3. You seem very bothered by the perceived rejection and separation, but you also seem unaware of how bitter and hateful some of your statements directed towards the “others” in your community is coming across. Several people have tried to explain the concerns at play with respect to intrusion of an exponentially increasingly toxic secular culture into their home life, but you consistently revert to an insistence that it’s all about “petty little things” like hats and kippas. Do you hold up your end of the bargain, being very friendly to Jews who wear black hats and think the internet is evil, smiling at them, greeting them, and respecting their differences (such as not eating Triangle-K) even if it means their kid is not going to eat lunch at your house?

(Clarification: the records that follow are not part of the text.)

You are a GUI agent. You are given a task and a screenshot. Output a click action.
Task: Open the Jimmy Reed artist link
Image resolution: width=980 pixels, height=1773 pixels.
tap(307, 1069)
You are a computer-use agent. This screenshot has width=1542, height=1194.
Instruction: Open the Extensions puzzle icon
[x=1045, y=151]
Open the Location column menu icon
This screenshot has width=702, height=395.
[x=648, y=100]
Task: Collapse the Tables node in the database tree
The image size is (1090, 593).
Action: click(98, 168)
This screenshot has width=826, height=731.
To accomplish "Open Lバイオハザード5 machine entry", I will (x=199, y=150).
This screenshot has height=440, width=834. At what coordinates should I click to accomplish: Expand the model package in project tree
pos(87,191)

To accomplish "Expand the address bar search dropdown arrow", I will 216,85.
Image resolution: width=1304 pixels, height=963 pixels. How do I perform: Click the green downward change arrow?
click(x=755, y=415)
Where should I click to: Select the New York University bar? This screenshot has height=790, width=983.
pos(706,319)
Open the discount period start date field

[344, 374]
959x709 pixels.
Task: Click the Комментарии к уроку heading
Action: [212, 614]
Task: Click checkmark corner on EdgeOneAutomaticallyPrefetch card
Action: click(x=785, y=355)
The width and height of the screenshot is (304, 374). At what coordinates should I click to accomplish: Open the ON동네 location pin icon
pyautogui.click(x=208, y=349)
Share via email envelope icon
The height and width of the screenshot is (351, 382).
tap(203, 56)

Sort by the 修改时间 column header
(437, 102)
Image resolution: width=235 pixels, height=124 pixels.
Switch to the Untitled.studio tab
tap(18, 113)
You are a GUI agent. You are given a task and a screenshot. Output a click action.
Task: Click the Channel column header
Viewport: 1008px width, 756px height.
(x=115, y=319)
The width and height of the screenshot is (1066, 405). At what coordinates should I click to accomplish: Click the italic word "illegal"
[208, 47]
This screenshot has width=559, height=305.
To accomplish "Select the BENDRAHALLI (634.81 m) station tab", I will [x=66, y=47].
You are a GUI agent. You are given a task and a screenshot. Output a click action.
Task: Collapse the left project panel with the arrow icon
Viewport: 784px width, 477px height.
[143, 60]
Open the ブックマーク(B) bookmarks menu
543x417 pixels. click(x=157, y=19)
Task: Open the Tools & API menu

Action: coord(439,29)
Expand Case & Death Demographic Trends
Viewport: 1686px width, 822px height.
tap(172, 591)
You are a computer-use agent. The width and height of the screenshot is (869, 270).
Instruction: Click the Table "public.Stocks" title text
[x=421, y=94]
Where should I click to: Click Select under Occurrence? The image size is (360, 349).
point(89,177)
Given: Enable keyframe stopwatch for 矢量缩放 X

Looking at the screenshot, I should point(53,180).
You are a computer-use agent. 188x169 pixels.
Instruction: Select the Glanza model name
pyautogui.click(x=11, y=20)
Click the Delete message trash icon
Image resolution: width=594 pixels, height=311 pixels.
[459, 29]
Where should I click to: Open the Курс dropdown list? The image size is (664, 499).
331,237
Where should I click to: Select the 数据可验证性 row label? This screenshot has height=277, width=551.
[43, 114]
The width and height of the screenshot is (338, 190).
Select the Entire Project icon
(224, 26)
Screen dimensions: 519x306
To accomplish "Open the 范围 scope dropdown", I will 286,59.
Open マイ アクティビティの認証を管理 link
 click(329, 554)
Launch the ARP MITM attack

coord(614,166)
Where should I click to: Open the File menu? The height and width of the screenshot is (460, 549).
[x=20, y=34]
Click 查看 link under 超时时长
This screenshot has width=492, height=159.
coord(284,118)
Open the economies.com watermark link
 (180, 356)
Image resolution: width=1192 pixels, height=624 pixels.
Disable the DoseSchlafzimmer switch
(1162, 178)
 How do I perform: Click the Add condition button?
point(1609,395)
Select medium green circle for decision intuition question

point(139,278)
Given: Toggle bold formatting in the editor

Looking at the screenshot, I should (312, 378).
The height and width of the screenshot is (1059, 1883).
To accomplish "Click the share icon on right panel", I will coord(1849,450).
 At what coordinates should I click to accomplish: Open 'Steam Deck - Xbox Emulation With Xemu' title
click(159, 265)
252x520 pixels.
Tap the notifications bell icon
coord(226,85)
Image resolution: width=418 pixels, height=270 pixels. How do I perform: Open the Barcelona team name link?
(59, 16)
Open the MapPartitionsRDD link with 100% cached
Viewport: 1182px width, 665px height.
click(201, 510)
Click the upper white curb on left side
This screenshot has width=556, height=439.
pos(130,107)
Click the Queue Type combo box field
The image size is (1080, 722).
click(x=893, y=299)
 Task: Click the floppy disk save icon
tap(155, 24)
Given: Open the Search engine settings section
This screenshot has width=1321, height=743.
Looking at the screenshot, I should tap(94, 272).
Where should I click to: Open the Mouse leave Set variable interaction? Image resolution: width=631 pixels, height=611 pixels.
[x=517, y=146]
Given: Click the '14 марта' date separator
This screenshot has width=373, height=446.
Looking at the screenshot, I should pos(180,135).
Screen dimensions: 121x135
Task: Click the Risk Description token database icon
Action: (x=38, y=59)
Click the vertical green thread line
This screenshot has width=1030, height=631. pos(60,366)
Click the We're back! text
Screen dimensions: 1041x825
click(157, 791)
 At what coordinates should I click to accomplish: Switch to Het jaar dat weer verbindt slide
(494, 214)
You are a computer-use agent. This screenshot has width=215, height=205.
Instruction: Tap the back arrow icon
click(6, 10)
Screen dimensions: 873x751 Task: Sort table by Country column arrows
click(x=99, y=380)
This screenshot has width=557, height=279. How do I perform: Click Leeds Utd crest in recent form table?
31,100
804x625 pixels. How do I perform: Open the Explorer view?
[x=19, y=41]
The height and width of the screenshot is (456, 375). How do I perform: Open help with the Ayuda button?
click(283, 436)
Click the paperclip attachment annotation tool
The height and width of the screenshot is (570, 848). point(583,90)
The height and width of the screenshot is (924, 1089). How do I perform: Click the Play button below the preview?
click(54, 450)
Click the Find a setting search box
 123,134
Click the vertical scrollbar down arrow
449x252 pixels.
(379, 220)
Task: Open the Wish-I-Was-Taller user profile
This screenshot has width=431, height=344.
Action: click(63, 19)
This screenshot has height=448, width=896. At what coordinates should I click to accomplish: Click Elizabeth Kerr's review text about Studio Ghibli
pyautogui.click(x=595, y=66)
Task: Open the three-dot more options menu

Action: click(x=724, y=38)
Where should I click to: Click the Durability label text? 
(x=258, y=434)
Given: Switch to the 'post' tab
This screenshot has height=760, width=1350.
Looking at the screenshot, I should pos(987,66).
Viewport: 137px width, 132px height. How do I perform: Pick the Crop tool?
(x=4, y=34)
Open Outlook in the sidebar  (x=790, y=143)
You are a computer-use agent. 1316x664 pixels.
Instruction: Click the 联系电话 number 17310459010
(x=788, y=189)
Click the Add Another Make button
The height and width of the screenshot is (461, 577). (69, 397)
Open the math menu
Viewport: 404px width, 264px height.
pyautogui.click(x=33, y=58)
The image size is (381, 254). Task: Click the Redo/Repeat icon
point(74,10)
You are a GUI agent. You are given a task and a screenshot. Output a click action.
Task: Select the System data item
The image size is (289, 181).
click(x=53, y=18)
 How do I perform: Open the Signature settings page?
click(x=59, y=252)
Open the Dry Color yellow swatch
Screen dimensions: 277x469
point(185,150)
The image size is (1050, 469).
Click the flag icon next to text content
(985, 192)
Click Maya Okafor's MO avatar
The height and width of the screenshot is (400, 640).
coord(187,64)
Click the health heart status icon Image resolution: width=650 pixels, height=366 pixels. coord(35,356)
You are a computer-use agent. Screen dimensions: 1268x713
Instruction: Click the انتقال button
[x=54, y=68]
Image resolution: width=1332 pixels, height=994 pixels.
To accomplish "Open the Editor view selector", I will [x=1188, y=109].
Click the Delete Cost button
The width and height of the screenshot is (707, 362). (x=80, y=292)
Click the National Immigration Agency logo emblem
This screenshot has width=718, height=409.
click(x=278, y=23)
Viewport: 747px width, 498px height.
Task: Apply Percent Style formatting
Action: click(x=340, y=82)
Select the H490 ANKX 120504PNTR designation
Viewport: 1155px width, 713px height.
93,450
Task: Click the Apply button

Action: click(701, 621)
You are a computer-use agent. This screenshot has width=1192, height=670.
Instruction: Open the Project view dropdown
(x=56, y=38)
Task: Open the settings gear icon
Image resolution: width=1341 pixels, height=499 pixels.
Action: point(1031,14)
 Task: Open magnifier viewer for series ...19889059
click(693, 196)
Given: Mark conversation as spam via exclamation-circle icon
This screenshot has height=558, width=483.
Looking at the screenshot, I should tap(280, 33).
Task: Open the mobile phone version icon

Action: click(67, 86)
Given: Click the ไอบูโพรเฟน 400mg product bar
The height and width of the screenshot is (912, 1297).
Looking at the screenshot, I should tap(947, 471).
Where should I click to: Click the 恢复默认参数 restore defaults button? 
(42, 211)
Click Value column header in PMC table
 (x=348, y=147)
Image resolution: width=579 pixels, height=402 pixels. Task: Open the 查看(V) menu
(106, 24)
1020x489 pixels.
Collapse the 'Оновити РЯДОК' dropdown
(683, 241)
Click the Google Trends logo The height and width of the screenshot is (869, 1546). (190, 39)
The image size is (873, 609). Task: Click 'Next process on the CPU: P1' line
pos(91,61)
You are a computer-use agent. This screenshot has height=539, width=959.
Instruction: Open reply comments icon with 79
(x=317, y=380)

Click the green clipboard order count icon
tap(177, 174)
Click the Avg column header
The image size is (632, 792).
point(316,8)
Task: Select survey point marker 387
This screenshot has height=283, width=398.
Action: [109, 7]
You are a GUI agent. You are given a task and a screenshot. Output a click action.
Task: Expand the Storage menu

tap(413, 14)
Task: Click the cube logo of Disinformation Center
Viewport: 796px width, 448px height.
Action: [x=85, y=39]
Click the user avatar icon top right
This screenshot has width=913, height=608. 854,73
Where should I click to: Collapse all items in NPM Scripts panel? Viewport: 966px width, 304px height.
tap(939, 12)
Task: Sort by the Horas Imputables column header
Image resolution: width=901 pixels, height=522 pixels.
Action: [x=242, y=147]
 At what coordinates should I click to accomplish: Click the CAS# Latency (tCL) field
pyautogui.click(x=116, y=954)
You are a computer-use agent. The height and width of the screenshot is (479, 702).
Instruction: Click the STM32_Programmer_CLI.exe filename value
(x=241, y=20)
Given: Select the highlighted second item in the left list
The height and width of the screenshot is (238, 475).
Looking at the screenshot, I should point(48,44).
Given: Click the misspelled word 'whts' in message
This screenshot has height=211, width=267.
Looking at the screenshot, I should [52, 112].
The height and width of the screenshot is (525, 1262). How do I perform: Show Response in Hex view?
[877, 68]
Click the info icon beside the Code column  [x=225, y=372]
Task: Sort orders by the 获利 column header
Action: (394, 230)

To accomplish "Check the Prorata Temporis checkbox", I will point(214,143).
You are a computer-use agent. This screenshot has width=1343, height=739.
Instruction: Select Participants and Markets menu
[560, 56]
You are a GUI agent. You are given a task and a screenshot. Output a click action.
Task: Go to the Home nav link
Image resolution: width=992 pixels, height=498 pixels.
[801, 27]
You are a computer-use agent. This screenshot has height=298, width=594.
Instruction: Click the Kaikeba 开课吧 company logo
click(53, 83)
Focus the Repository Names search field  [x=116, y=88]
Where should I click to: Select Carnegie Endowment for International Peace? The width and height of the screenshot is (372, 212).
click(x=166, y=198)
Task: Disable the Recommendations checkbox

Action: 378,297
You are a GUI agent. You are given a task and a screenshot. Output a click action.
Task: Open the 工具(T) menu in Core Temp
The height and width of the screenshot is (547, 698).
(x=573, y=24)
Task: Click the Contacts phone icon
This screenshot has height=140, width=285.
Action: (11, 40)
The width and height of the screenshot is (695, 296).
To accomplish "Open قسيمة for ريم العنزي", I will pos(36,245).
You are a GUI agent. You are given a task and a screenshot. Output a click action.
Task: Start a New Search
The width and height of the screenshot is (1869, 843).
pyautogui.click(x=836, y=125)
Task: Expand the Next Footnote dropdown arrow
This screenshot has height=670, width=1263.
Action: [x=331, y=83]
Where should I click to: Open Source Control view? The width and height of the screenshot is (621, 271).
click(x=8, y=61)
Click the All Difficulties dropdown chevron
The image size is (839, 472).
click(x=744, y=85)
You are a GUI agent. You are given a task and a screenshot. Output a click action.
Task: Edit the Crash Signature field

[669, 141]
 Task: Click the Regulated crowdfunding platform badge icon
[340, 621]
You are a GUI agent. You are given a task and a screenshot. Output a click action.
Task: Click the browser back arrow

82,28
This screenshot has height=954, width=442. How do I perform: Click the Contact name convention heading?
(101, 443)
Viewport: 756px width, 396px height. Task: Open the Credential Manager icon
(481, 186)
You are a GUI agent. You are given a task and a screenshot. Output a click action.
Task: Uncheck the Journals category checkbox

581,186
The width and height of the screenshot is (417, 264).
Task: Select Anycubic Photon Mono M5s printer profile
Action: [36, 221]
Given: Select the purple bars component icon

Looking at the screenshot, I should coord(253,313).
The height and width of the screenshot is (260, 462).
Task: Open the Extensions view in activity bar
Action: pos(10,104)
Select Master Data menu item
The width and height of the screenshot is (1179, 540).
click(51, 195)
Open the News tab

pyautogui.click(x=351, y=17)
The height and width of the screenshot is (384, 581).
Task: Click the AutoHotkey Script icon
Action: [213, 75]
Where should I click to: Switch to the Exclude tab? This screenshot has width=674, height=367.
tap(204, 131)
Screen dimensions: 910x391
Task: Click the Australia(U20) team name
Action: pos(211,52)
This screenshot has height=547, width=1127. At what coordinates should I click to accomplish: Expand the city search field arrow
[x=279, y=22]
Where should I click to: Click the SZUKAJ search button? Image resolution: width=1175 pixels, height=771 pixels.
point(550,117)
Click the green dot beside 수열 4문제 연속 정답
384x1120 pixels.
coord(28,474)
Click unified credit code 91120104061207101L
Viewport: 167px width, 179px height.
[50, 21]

4. I agree with you that it is vital for parents to instill the family derech into their kids, but unfortunately even in the frum world a kid’s (especially teens) peers tend to have an outsized influence on his/her physical, emotional, and spiritual well being. If your child’s friends all have smartphones with unfiltered internet access and your child does not, and their conversations all revolve around the latest and greatest movie that your child has not seen, and most of their socializing happens on some app that your child does not have, your child may absolutely love his/her derech intellectually, and yet still feel miserable and conflicted emotionally, and feel drawn towards the technology and media that you feel is harmful with a mixture of curiosity, guilt, and resentment towards both their friends and their parents.